# Further guide to using the dataframes produced by `pisa_interface_list_to_df.py`

Because the multiindex nature of the dataframes produced by `pisa_interface_list_to_df.py` are a bit more complex than a typical, I though a little more assistance in dealing with them may prove useful. This notebook is an effort to further touch on the special handling steps that maybe  needed.

------

### Preparation

This notebook is designed so that it is able to be run separate from others in the series, and so some preparation is required at the outset.   This preparation doesn't cause any issues if it was already run, and so just go ahead and rerun it if you need to start the notebook over.

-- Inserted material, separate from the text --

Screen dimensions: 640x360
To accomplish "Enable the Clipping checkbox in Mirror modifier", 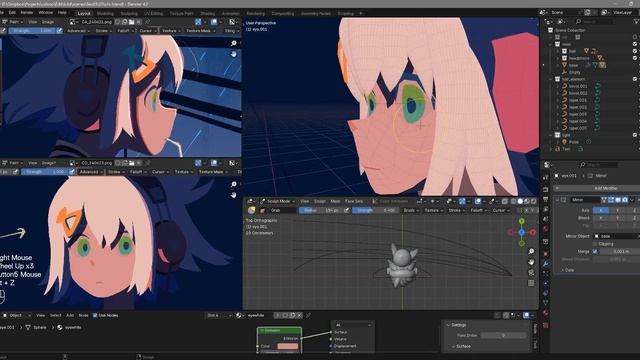I will [595, 244].
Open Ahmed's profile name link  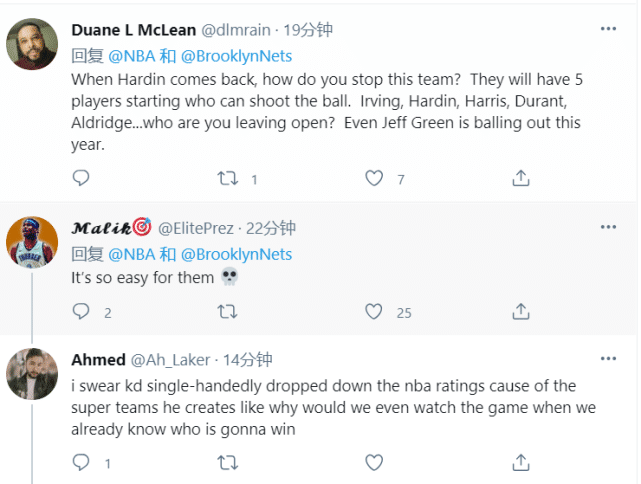[x=99, y=360]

All these preparation steps were covered in the previous notebook in the first notebook in series, and so go work though that notebook if anything is not familiar.

In [1]:
# Get script file if not yet retrieved / check if file exists
import os
file_needed = "pisa_interface_list_to_df.py"
if not os.path.isfile(file_needed):
    !curl -OL https://raw.githubusercontent.com/fomightez/structurework/master/pdbepisa-utilities/{file_needed}

In [2]:
import pandas as pd

In [3]:
# import the main function of the script into the notebooks's namespace 
# so that it can be used here
from pisa_interface_list_to_df import pisa_interface_list_to_df

This last step will run the script and produce a dataframe of the interface data and read it into this notebook's namespace.

In [4]:
df = pisa_interface_list_to_df('6ahu')

Output()

------

## Dealing with the multiindex complexity by bypassing it.

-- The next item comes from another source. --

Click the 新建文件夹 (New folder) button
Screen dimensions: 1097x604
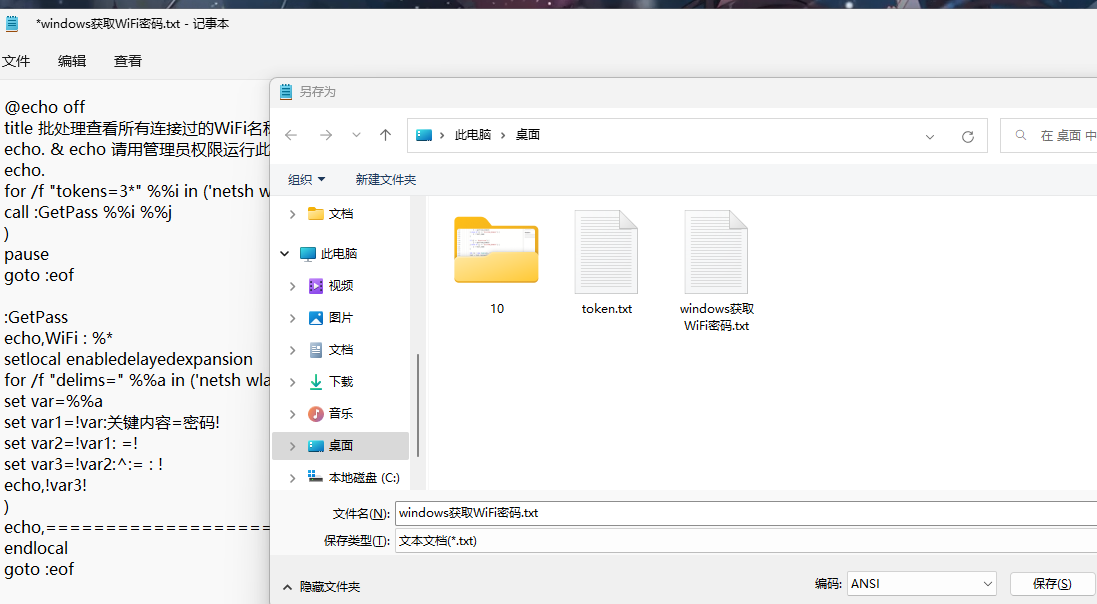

Note that the MultiIndex columns here make things little more difficult than with typical, single-level dataframes. If you need evidence of that to see how usually it is much easier working with dataframs, see the first two notebooks that come up with you launch a session from my [blast-binder](https://github.com/fomightez/blast-binder) site. Those first two notebooks cover using the dataframe containing BLAST results some. Also for groupby that is easier, see the second notebook in active launches from in my [psbdum-binder](https://github.com/fomightez/pdbsum-binder) site. 

However, for the the dataframe produced by the script `pisa_interface_list_to_df.py`, we get the MultiIndex column / Hierarchical indexing. If we don't care how well the column labels parallel PDBePISA's Interfaces webpage, we have options. Let's show collapsing the MultiIndex/ hierarchical columms for easier use of typical Pandas methods and functions. Hopefully, you'll find the results much easier to work with and curse me for not showing this sooner.

We'll show the first few rows of the dataframe being used here as an exammple once more so changes upon collapsing will be obvious.

In [5]:
df.head()

Unnamed: 0_level_0,Unnamed: 1_level_0,Chain 1,Chain 1,Chain 1,Chain 1,x,Chain 2,Chain 2,Chain 2,Chain 2,Interface,Interface,Interface,Interface,Interface,Interface,Interface
Unnamed: 0_level_1,row #,Chain label,Number_InterfacingAtoms,Number_InterfacingResidues,Surface (Å$^2$),Unnamed: 6_level_1,Chain label,Number_InterfacingAtoms,Number_InterfacingResidues,Surface (Å$^2$),Area (Å$^2$),Solvation free energy gain,Solvation gain P-value,Hydrogen bonds,Salt Bridges,Disuflides,CSS
0,1,B,578,143,46081,◊,A,717,101,60764,6096.4,-80.6,0.981,93,0,0,0.0
1,2,H,213,53,8805,◊,L,269,68,19954,2298.1,-28.0,0.096,20,2,0,0.0
2,3,C,176,44,13848,◊,K,193,51,9529,1757.2,-15.6,0.199,14,3,0,0.0
3,4,G,190,52,9528,◊,A,204,21,60764,1683.4,-2.0,0.936,12,0,0,0.0
4,5,K,157,40,9529,◊,A,188,35,60764,1643.0,-27.2,0.692,21,0,0,0.0


One way to collapse is to just tell tell Pandas to take only one level of the label names. We'll tell Pandas to use the lower one of the two.

In [6]:
df_collapsed1 = df.copy()
df_collapsed1.columns = df_collapsed1.columns.get_level_values(1)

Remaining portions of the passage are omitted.